About this task: Your task is to copy every line of the entries that contains "Toggle".

Input for this task:
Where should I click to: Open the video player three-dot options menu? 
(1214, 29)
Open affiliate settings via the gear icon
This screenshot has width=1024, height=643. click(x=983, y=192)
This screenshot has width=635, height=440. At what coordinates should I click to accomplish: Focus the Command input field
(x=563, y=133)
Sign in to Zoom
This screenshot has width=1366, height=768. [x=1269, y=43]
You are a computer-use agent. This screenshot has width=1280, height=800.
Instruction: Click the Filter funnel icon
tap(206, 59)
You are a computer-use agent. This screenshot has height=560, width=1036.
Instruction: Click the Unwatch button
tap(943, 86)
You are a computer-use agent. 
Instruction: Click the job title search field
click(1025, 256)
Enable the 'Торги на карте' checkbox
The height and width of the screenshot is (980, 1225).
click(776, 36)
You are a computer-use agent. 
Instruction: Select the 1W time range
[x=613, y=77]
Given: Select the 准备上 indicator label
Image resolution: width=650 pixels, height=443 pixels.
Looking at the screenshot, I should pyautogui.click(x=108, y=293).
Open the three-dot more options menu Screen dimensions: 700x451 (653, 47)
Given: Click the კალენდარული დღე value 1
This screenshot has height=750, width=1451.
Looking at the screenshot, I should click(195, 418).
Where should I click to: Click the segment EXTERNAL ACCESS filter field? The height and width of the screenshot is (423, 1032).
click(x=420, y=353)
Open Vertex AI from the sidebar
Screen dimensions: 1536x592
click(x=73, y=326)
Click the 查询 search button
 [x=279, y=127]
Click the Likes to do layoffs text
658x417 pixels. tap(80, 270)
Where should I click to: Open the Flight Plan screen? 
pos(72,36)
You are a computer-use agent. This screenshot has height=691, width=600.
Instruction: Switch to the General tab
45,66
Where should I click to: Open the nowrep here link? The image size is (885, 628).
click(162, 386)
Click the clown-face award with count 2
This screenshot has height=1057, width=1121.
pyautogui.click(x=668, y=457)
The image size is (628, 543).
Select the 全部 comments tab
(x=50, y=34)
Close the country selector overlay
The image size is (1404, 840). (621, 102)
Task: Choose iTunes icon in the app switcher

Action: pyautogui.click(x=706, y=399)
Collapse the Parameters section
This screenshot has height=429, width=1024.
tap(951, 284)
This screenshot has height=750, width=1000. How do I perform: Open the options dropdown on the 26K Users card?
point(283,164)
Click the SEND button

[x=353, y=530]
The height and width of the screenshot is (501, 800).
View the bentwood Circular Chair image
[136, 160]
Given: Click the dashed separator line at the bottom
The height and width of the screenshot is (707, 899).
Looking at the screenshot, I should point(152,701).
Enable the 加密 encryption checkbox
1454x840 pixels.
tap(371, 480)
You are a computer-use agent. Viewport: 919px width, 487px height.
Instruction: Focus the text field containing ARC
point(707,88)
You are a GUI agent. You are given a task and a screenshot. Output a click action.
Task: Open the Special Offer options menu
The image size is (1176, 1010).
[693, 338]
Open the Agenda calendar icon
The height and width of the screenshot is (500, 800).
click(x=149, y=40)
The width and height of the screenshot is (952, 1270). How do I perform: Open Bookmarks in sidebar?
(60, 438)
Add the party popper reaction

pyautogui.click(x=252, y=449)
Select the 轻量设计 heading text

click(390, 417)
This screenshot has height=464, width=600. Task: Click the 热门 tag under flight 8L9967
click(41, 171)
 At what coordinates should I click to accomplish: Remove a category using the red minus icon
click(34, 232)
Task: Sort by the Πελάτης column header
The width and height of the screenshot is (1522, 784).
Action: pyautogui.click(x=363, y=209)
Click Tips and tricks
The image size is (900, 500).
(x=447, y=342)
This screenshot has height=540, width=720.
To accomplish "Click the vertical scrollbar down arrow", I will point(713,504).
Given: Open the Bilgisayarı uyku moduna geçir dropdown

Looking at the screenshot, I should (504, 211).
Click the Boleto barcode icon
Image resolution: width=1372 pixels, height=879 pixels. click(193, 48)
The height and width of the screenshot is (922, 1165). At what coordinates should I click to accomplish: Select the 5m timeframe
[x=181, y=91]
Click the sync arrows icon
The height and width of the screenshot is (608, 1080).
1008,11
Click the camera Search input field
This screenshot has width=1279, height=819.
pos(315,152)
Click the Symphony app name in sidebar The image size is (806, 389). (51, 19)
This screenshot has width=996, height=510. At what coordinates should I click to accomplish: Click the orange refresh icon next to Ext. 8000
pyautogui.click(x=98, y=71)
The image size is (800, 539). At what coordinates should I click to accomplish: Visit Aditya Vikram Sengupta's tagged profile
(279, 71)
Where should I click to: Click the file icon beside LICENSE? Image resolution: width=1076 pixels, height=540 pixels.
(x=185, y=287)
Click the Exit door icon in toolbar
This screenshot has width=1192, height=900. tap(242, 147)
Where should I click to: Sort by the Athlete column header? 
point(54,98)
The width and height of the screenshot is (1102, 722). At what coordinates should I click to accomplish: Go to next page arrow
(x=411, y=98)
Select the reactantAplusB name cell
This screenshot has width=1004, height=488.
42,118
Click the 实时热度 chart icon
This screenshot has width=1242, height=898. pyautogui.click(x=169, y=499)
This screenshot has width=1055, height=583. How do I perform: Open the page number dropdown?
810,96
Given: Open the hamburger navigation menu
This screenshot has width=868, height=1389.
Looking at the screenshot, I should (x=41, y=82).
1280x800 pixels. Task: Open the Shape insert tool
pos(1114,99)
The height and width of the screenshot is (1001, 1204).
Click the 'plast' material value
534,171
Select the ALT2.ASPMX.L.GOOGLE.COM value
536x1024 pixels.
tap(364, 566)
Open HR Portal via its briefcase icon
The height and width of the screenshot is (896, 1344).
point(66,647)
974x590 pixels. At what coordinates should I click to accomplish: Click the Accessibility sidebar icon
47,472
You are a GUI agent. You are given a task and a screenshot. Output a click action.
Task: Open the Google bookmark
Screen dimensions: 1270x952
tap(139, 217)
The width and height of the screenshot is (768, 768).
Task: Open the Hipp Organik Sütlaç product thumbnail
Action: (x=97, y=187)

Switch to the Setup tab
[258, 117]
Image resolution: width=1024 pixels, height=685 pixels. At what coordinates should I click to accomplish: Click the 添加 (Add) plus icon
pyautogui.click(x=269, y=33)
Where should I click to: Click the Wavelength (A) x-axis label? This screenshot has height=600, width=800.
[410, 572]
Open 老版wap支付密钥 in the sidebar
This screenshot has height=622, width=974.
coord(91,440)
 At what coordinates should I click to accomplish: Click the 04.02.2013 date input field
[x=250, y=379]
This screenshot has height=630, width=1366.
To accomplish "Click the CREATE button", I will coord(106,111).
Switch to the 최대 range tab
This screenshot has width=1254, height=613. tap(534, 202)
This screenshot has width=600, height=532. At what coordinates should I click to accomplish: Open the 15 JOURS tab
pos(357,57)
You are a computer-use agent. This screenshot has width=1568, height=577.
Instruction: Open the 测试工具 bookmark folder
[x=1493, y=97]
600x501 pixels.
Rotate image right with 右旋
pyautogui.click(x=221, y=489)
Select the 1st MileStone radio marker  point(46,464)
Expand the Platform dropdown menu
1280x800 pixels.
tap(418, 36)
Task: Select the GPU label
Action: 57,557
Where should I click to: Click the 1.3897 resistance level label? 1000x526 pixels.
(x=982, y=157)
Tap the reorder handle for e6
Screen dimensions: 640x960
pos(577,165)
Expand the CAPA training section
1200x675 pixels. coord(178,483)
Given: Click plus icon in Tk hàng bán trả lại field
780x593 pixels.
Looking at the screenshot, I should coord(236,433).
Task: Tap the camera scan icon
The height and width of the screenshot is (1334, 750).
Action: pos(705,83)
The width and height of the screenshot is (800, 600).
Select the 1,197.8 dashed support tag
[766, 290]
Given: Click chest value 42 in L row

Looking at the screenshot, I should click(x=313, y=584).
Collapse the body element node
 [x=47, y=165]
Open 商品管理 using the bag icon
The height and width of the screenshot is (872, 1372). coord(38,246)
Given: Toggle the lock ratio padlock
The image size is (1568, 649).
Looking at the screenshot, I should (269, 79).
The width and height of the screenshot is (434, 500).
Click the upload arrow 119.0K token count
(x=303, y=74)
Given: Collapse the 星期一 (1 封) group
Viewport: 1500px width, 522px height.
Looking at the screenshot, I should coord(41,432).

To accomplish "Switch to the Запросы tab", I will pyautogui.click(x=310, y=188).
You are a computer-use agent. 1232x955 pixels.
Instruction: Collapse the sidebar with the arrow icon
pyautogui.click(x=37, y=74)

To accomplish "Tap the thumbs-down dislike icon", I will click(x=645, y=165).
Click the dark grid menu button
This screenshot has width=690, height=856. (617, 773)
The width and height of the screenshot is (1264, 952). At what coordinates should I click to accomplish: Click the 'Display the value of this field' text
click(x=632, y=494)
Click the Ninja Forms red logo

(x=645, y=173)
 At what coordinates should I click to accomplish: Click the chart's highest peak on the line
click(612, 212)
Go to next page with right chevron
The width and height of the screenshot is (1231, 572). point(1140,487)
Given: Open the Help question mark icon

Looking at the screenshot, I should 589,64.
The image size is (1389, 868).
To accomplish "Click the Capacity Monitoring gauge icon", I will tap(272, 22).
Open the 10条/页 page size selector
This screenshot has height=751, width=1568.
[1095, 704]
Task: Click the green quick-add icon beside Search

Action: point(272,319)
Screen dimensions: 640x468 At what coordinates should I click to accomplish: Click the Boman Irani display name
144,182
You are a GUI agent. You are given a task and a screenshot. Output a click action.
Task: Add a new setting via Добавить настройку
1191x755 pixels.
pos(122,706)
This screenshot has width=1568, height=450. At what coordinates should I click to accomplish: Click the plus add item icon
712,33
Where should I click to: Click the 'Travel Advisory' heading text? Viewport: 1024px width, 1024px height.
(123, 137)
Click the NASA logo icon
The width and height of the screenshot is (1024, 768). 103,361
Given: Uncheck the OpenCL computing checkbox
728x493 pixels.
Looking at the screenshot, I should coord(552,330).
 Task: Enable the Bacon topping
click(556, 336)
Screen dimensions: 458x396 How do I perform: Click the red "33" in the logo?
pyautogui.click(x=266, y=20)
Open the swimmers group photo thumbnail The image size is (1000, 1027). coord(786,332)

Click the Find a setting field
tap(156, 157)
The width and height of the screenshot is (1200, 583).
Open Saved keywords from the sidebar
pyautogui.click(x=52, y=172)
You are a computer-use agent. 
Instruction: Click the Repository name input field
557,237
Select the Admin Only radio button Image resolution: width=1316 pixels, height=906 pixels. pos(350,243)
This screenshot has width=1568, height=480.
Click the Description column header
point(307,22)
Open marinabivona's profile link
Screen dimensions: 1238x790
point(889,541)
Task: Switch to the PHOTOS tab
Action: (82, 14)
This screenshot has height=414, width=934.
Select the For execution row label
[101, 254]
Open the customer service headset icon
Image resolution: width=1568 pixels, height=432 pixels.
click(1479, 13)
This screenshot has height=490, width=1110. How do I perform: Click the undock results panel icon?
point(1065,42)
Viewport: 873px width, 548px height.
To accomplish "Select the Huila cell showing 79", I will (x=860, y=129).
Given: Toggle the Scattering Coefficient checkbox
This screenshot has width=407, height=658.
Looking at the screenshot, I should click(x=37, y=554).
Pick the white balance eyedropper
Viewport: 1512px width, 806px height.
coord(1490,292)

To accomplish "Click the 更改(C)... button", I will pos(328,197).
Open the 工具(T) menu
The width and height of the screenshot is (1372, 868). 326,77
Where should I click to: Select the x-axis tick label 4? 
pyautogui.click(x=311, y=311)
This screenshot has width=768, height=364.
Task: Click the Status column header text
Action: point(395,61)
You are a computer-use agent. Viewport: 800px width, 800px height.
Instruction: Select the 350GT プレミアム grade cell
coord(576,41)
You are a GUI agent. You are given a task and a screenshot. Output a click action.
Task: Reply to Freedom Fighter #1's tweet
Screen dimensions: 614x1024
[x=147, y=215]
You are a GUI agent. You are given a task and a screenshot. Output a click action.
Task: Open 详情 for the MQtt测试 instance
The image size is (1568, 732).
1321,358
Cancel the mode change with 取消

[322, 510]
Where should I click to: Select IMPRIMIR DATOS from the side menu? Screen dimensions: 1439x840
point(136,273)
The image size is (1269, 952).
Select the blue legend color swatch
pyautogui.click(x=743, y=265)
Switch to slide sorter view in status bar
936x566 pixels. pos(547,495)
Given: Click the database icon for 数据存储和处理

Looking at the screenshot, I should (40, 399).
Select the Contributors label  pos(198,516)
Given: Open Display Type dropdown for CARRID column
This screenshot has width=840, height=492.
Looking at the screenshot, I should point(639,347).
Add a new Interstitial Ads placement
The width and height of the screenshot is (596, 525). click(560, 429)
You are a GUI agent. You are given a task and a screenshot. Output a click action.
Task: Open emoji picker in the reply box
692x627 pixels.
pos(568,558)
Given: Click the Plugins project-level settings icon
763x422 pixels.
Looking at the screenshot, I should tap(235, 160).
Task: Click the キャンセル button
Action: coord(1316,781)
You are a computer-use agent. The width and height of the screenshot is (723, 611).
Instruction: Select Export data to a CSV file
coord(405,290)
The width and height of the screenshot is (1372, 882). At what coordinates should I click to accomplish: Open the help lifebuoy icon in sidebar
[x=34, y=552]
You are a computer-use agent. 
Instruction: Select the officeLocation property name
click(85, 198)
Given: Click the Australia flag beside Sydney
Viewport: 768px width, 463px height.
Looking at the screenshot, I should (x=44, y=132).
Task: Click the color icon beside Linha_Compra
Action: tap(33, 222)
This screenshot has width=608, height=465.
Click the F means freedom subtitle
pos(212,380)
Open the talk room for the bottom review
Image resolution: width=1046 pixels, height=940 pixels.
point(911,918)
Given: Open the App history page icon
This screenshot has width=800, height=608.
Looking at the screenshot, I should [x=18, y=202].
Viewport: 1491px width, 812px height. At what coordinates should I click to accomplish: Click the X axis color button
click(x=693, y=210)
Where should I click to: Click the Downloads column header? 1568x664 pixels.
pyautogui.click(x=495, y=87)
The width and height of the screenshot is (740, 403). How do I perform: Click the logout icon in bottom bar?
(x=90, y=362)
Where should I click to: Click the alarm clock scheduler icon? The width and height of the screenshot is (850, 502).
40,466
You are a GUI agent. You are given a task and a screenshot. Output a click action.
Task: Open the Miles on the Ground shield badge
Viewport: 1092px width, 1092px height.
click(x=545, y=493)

Answer to the problem:
Given: Toggle the lock ratio padlock
Given: Toggle the Scattering Coefficient checkbox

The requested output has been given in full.